Trump Is Stealing German Jobs
Paul Craig Roberts
Trump, for whom I had hopes like tens of millions of Americans, is turning out to be a disaster for America and the world. Last Friday Trump announced an increase in the tariff from 15% to 25% on cars and trucks from the EU, thus breaking the agreement he made last July with European Commission President Ursula von der Leyen.
Trump’s excuse is that the EU is not complying with the July agreement, but if he offered evidence it has not been reported in the news accounts I have seen. Trump has used tariffs in order to force concessions on non-related issues or as punishments. Perhaps the tariff increase is punishment for some EU members refusing the use of their airspace for Trump’s war on Iran and for Europe’s lack of help in keeping the Hormuz Strait open, as if Europe could do anything about it.
Or perhaps Trump’s intent is to steal jobs from Germany and bring them to the US. A 25% tariff on cars made by BMW, Mercedes, and Porsche will put the price out of reach of many who are addicted to these expensive automobiles. As the US market is a large one for these manufacturers, they will be tempted to relocate their production to the US in order to avoid the tariff. Thus, German capital will be used to produce in the US for the US market, thus substituting US labor for German labor, just as US production in China for the US market eliminates US jobs and increases Chinese employment and the US trade deficit when the offshored production comes back to the US to be sold..
Tariffs have a legitimate function, and governments will impose enormous costs in order to gain their benefits. The Morrill Tariff passed by Republicans on March 2, 1861, drove eleven states out of the United States. The eleven Southern states formed a new country, The Confederate States of America.
The eleven Southern states seceded from the US, because the cost of the Morrill Tariff designed to protect Northern manufacturing fell on the agricultural South, which did not benefit from the tariff. The Republicans and newly elected Republican President Lincoln tried to appease the South to stay in the US and bear the cost of the tariff by offering permanent forever protection for slavery.

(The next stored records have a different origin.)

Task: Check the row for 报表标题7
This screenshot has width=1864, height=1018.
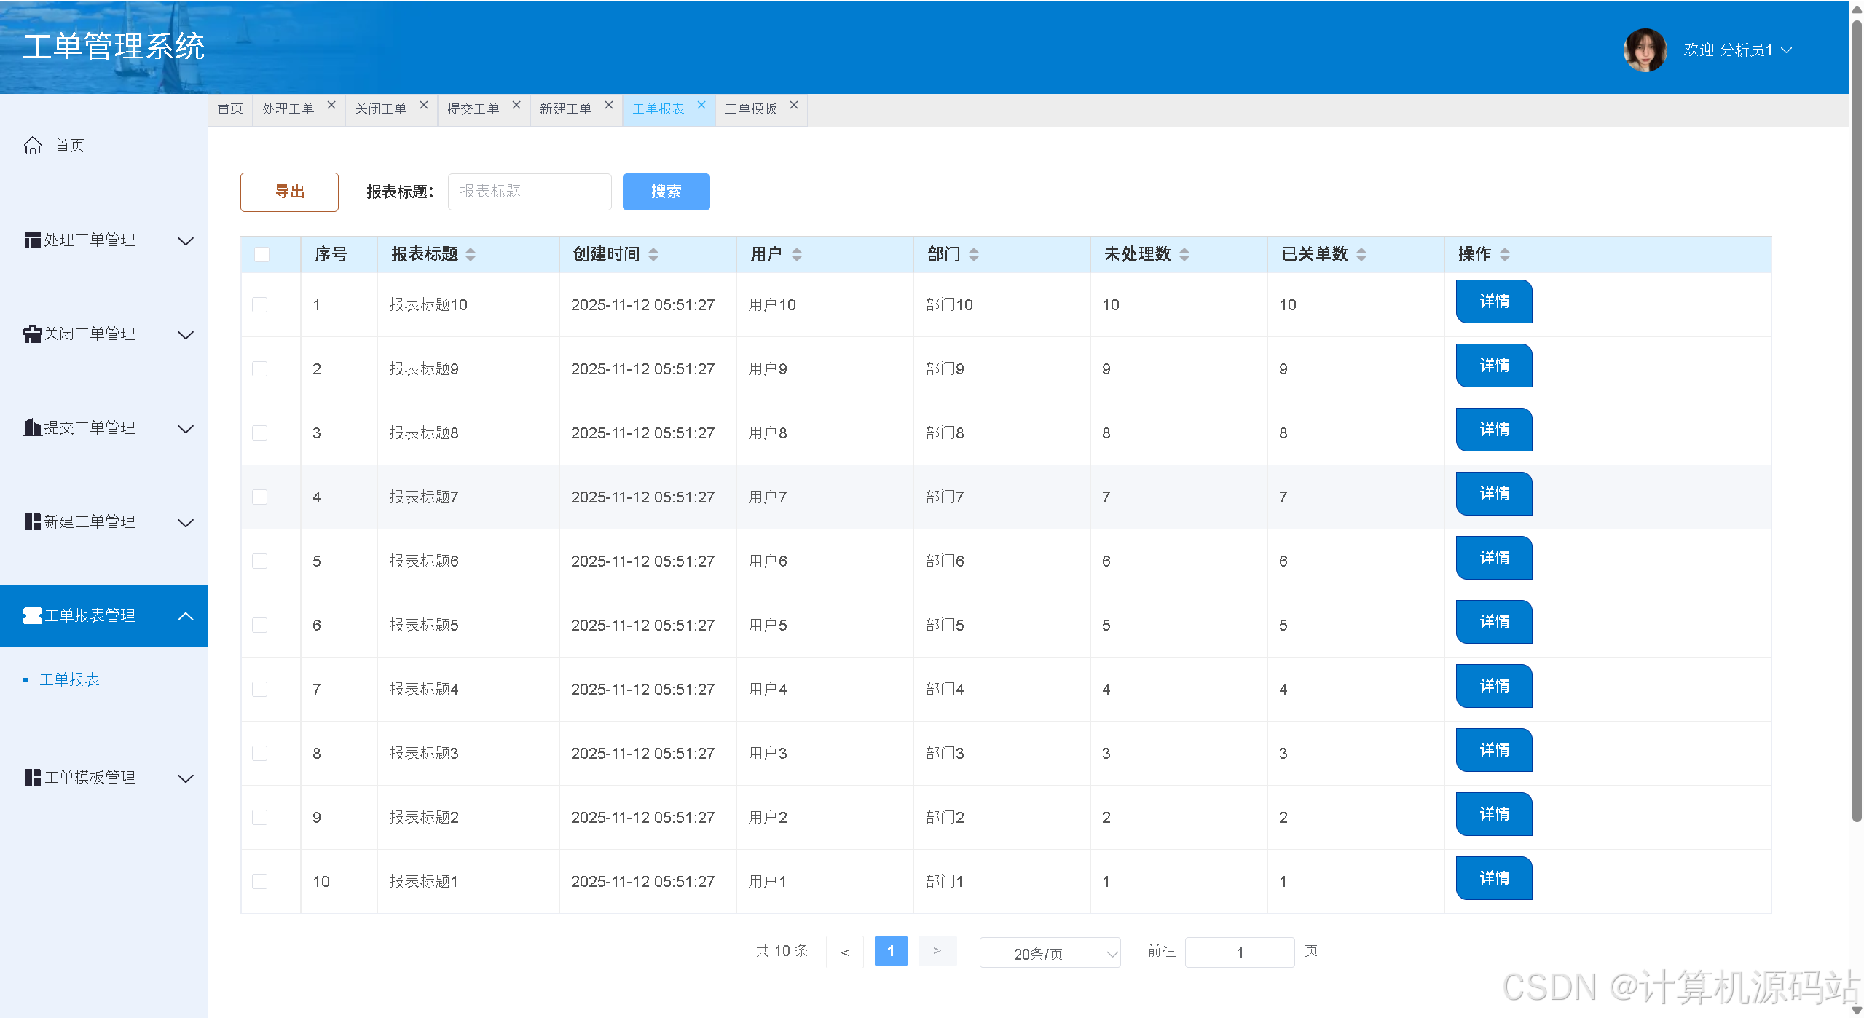Action: pyautogui.click(x=260, y=497)
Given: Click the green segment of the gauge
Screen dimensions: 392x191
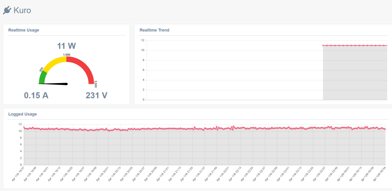Looking at the screenshot, I should tap(43, 77).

For the South the tariff was the more important issue than slavery, and the South refused to pay the cost of the North’s industrial development and, as the original colonists seceded from Great Britain, seceded from the United States.
Lincoln called it a rebellion, just as King George III declared the colonists secession a rebellion, and invaded the Confederacy.
In terms of lives lost and devastation, the invasion of the Confederacy by the United States is the most costly war in American history. The US war against the Confederate States of America lasted longer than World War II.
For the North slavery was a non-issue. The issue for the North was industrial development. The British being first on the scene, the first nation to master mechanical technology, held the upper hand. The United States could not produce at British cost and needed the protection of tariffs in order to become an industrial economy. Tariffs were essential to the North, but the cost of the tariffs fell on the South.
So the Morrill Tariff resulted in what is falsely termed a “civil war,” but factually was the invasion of one country by another, not a fight over the control of the US government in Washington.
I cannot say what wars might be provoked by the new tariff regime of Trump. For Trump tariffs are a device for America’s benefit regardless of the cost to others. A relevant question is: Will Trump’s imposition of costs on others with tariffs, economic sanctions, and wars produce an opposition that can withstand Washington? Is Trump endangering America with threats beyond America’s capability?